(Saved data entries)

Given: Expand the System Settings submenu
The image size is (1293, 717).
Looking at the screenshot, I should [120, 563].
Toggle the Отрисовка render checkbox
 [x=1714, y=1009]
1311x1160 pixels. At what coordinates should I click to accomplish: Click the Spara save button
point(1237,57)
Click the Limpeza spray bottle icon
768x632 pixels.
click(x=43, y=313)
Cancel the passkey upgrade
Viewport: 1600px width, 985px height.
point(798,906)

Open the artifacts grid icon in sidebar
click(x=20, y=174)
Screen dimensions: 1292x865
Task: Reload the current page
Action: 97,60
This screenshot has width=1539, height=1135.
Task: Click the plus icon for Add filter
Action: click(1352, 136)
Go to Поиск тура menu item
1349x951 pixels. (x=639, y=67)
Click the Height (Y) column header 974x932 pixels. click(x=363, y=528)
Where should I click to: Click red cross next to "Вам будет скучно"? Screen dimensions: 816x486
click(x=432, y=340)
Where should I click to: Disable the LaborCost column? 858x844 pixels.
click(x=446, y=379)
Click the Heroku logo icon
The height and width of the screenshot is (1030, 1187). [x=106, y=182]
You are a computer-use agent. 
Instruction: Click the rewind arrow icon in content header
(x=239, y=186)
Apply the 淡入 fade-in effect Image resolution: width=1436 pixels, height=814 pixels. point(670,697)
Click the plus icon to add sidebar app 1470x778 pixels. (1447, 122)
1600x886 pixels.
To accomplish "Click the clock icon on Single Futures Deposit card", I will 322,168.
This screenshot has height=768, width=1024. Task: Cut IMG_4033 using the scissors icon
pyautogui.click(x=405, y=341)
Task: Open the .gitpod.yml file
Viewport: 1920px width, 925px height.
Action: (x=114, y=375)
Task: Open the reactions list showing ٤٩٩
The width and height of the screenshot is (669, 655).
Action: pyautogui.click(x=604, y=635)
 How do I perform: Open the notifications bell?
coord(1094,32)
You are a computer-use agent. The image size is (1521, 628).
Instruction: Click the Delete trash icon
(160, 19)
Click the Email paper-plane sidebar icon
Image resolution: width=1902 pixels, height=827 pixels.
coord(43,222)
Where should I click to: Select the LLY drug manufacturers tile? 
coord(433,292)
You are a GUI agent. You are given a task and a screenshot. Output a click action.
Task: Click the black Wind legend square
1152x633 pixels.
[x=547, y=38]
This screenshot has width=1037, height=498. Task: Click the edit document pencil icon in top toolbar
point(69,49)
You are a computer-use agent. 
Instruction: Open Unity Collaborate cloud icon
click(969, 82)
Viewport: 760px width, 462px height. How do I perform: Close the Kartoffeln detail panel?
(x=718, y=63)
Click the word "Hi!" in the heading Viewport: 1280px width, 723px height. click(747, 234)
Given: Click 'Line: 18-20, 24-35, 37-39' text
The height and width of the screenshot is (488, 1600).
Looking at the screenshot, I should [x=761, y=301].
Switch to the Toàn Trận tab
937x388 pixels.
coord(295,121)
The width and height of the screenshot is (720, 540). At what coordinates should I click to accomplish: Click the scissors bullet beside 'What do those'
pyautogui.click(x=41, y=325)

> [DIRECTIONS FOR THIS TASK]:
The answer must consist solely of the number of lines in the entries that contain the word "agent".

> [TASK SOLUTION]:
4